= Crescent (keelboat) =

The Crescent Sailboat was built exclusively in Detroit, Michigan from 1953 to 1974. These boats were designed in 1953 by a Ford Motor Company engineer, Dick Hill and friends, who were experimenting with fiberglass. 27 hulls were constructed and raced One-Design. The class made a movement to become Olympic class boats at some point. The molds still exist and the boats are still raced very regularly. Bayview Yacht Club and the Detroit Sail Club are home to a great number of them.

The Crescent sloop was the first and currently oldest fiberglass racing One-Design class in the world. The boats are based at 95 St. Jean, Detroit Sail Club in Detroit, Michigan.

==Regattas==

The Crescent Sloops race in the Detroit Regional Sailing Association series of races. These run from mid may thru the end of September. Other regattas include the Detroit NOOD (National Offshore One-Design) Regatta as well as the Bayview Yacht Club North Channel Race. The most significant is the ILYA Bayweek and GIYC Downriver and Deepwater. This series serves as the World Championship of Crescent Sloops.

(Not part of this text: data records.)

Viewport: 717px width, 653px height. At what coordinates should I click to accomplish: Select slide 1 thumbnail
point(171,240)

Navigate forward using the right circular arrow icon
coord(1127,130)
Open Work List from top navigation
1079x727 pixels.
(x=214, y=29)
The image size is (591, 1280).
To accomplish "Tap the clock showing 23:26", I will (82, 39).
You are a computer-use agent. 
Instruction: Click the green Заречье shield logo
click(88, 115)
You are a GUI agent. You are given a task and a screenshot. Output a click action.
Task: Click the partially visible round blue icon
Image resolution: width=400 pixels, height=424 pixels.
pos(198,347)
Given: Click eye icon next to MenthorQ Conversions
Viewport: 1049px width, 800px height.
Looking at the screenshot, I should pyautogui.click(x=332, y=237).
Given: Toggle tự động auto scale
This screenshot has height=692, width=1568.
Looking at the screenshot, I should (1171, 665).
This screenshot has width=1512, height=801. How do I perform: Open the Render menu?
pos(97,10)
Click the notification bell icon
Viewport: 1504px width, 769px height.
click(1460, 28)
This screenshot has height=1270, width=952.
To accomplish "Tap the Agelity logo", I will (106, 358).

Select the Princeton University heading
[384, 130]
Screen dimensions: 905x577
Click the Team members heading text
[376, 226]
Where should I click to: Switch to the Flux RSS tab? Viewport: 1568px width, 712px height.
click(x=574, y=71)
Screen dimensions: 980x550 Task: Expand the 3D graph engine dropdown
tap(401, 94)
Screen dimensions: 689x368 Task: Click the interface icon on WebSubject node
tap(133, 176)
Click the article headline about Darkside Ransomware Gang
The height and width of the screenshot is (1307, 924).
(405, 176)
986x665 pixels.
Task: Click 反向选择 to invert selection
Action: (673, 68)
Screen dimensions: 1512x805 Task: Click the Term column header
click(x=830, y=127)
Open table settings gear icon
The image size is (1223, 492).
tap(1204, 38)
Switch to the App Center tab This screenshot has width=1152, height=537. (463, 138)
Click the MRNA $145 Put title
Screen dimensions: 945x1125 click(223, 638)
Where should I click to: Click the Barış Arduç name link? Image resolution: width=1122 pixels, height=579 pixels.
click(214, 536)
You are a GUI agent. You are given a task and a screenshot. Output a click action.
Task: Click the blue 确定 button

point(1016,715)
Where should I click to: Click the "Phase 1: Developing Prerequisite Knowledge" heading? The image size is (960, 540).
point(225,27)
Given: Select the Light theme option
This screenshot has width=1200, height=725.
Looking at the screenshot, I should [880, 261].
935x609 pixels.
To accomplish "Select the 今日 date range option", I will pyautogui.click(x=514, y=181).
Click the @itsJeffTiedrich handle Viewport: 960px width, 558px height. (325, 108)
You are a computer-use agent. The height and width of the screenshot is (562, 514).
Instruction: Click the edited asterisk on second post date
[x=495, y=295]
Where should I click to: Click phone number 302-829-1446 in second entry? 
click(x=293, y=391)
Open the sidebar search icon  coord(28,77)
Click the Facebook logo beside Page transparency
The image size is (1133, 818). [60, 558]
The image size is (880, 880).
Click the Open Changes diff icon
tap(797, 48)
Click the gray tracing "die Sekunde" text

Crescent Fleet under spinnaker
1953 First Launch

==Specification==

The Crescent is 24 ft long with a beam of about 6.5 ft. It is a fractionally rigged single spreader sloop with a combined sail area (Jib and Main) of 146.7 sqft.
Sail Measurements:
Mainsail:
Luff: 20.0 ft - Leech: 21.3 ft - Foot: 10.0 ft - Sail area (main only) 102.5 sqft.

Jib:
Luff: 16.5 ft - Foot: 6 ft - Leech: 14.75 ft - Sail are (jib only) 44.2 sqft.